Aqui mesmo na Zero, em novembro de 1995 — bá, já um quarto de século atrás —, escrevi um necrológio para Celso Pedro Luft, cujo nascimento completou cem anos sexta-feira passada. Fui reler agora o que então escrevi, texto que depois recolhi num livrinho que estimo muito, Contra o Esquecimento. É disso que se trata: sou contra o esquecimento de figuras como ele.
Fui aluno dele na graduação em Letras, na UFRGS, ele um professor maduro e com obra incontornável, manso como a misericórdia (epa, saiu uma comparação meio nelsonrodrigueana), profundo, gentil, delicado, inteligente, sagaz. Era tudo isso e, coisa então mais ou menos rara, dava trela para aluno. Queria saber, indagava, com genuíno interesse, o que os alunos percebiam em determinada frase, num giro semântico ou sintático inesperado. Ouvia, arguia, pensava ao vivo, oferecia caminhos de interpretação. Tudo isso sobre uma base clássica de primeiro nível.
Não era raro ele entrar na aula, nós já no fim do curso, e dizer: “Ouvi essa frase agora no ônibus (ele não dirigia, sua esposa Lya Luft o levava muitas vezes de carona) e fiquei pensando; queria ver o que vocês acham”. E escrevia no quadro, com aquela letra invejável. Era uma esquisitice, algo talvez fora do alcance dos manuais de gramática, e por isso mesmo ele queria entender: a língua para ele era coisa viva.

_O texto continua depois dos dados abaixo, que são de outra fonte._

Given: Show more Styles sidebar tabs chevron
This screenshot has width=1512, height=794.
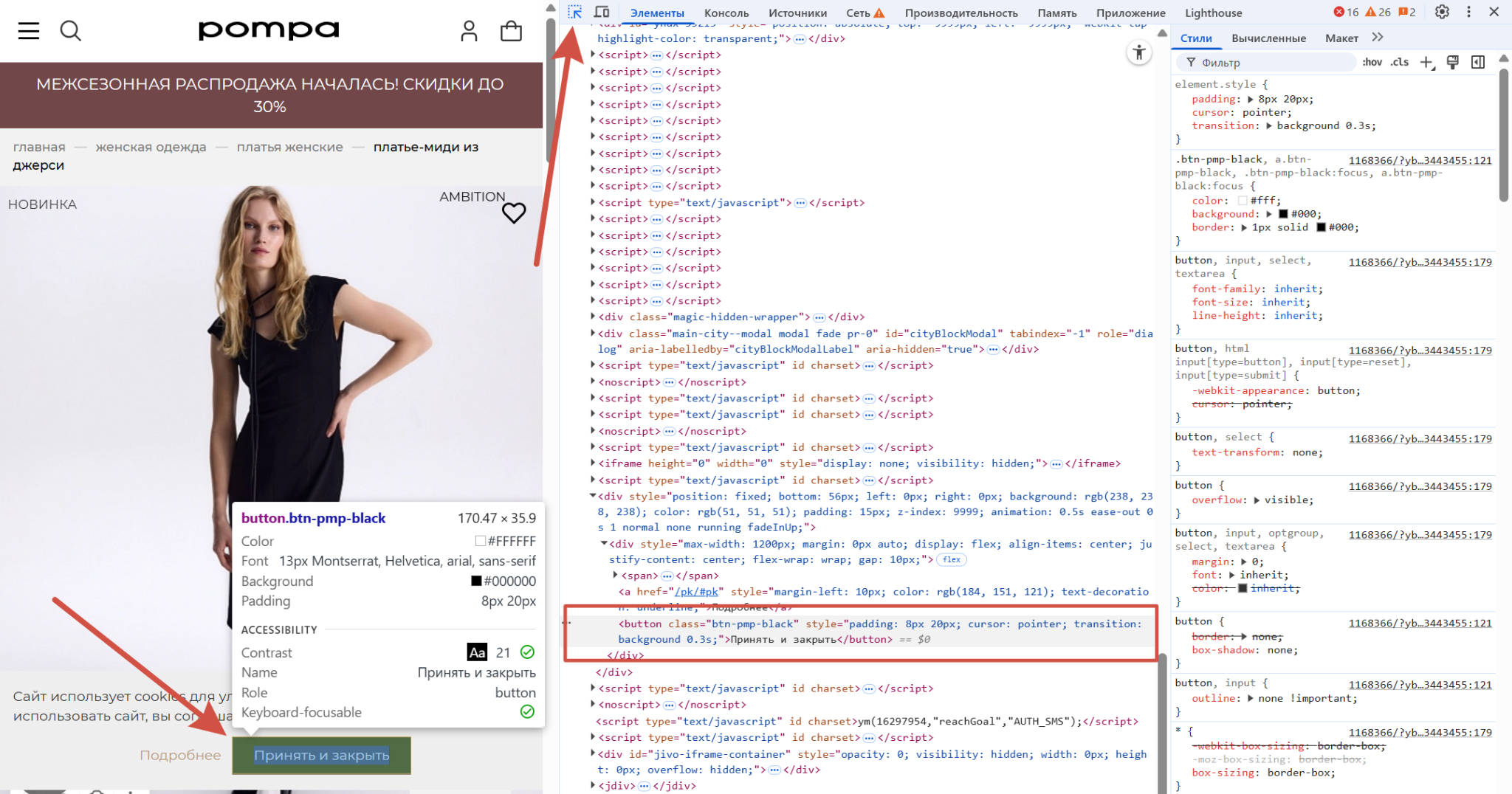Looking at the screenshot, I should tap(1378, 38).
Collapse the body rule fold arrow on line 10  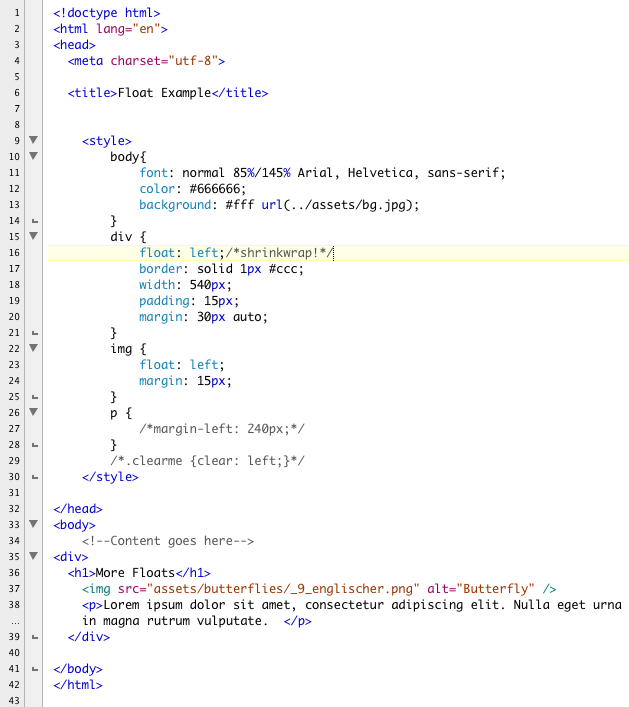33,157
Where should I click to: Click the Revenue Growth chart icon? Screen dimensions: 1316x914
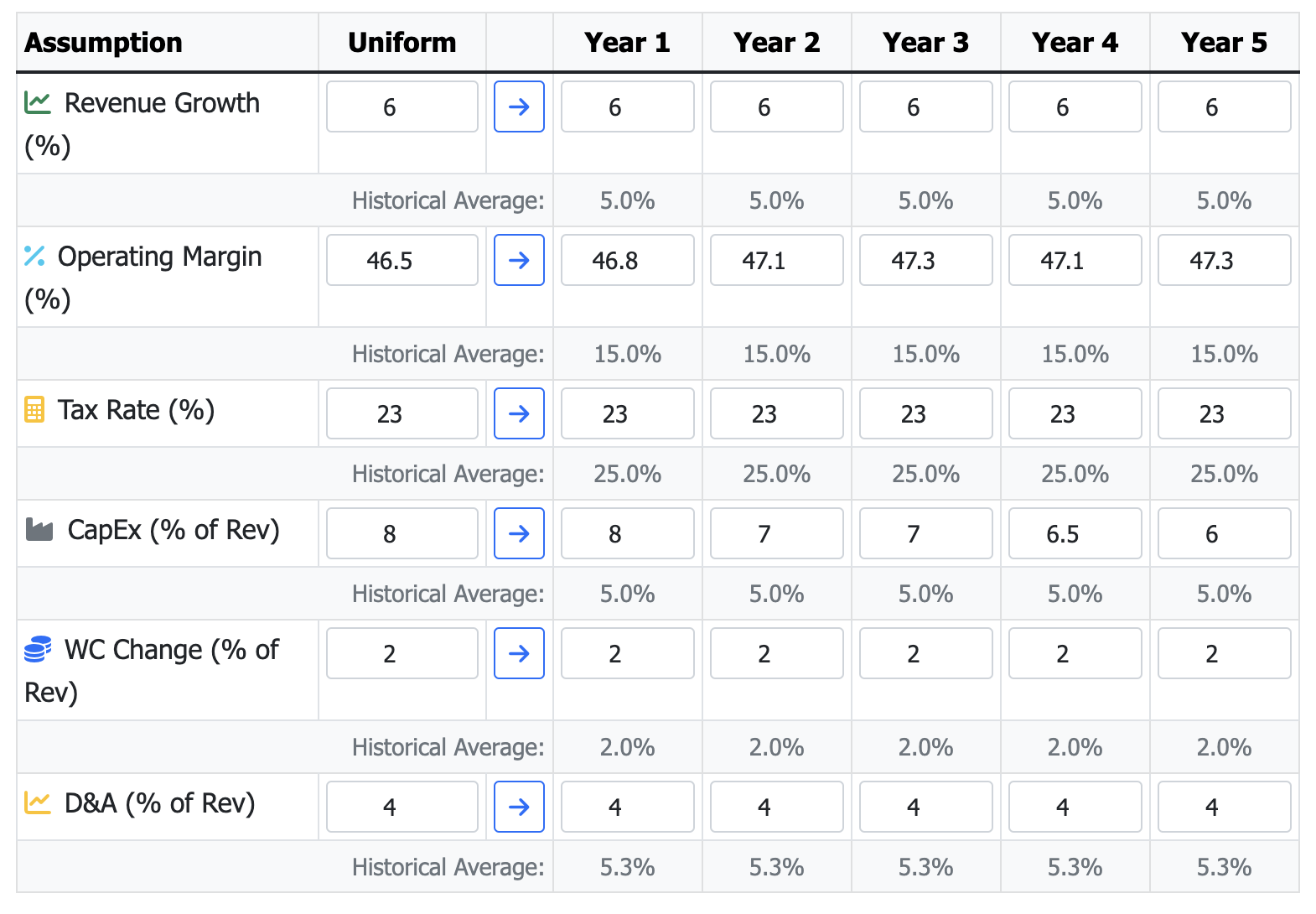click(38, 103)
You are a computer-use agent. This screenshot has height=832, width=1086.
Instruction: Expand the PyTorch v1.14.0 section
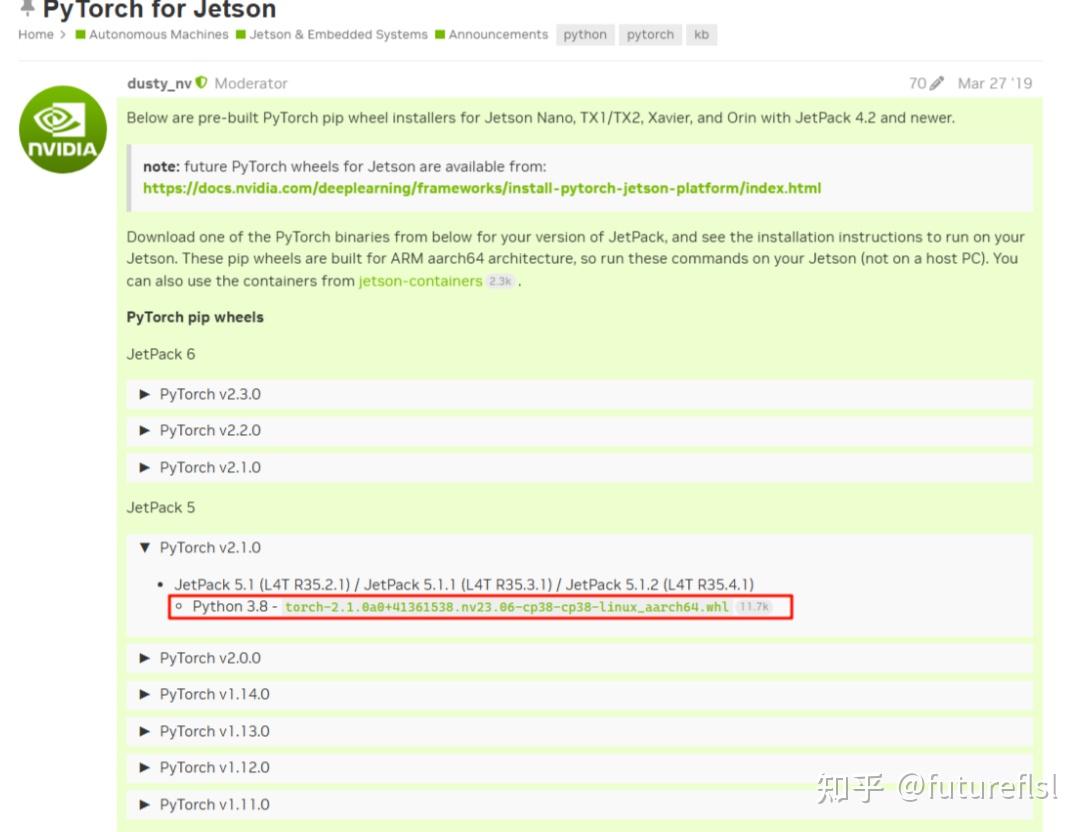point(579,694)
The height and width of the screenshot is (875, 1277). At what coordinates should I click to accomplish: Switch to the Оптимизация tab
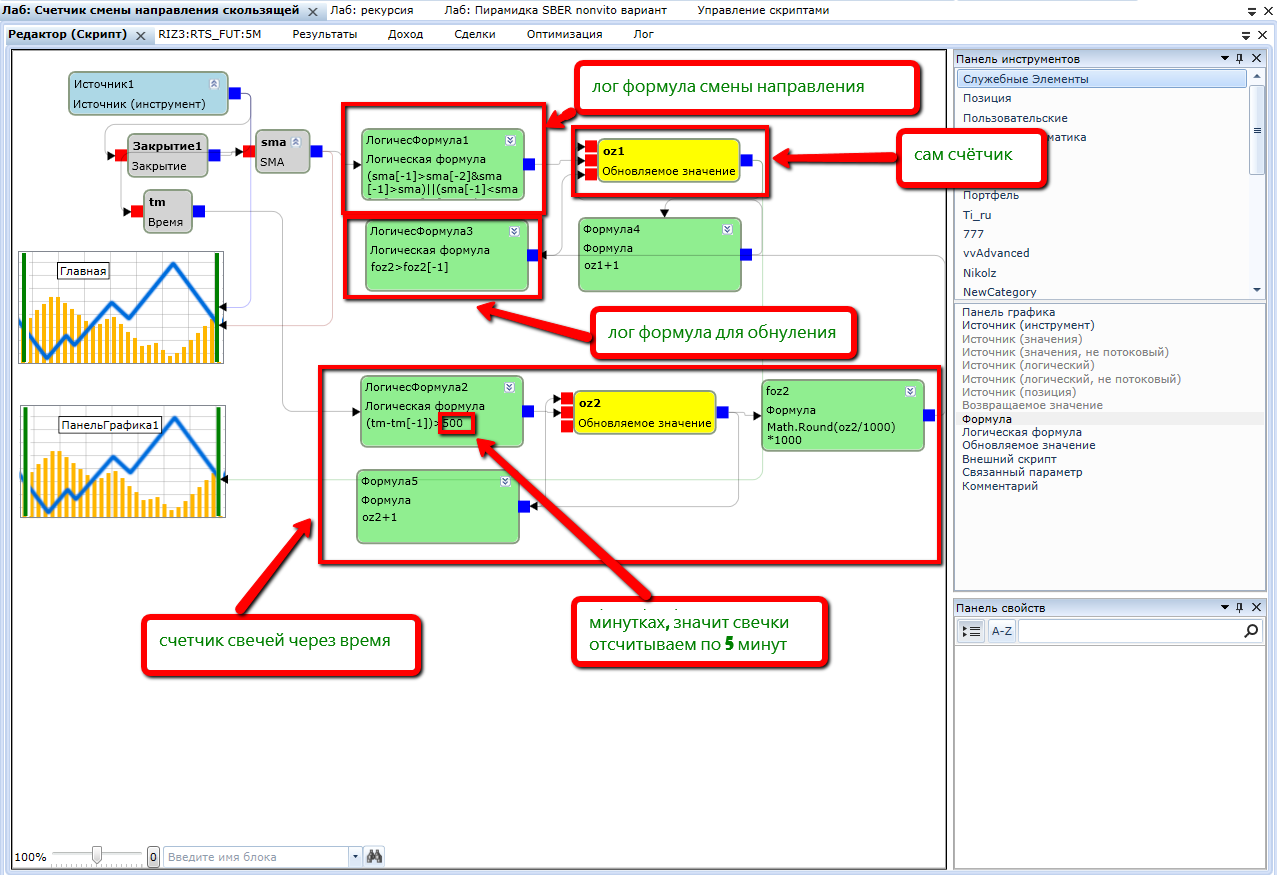click(x=564, y=34)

Depois, eu já professor no mesmo Instituto de Letras, tive a honra de conviver com ele na qualidade de colega. Contei a ele, na altura de 1990, da minha ideia de escrever um dicionário de palavras e expressões características da cidade — e ele se entusiasmou, me apoiou, colocou-se à disposição para qualquer coisa. (Bem ao contrário, dois ou três outros colegas meus, da geração dele ou menos, botavam areia: “Mas quem é ele para isso? E ele lá sabe fazer dicionário? Que petulância!” Não me diziam às claras, mas mandavam recado por alunos. Bá.)
Quando saiu finalmente meu Dicionário de Porto-alegrês, em 1999, Luft não estava mais por aqui, respirando o mesmo ar. Eu o teria procurado para pedir uma palavra de apoio —que ele daria, tenho certeza.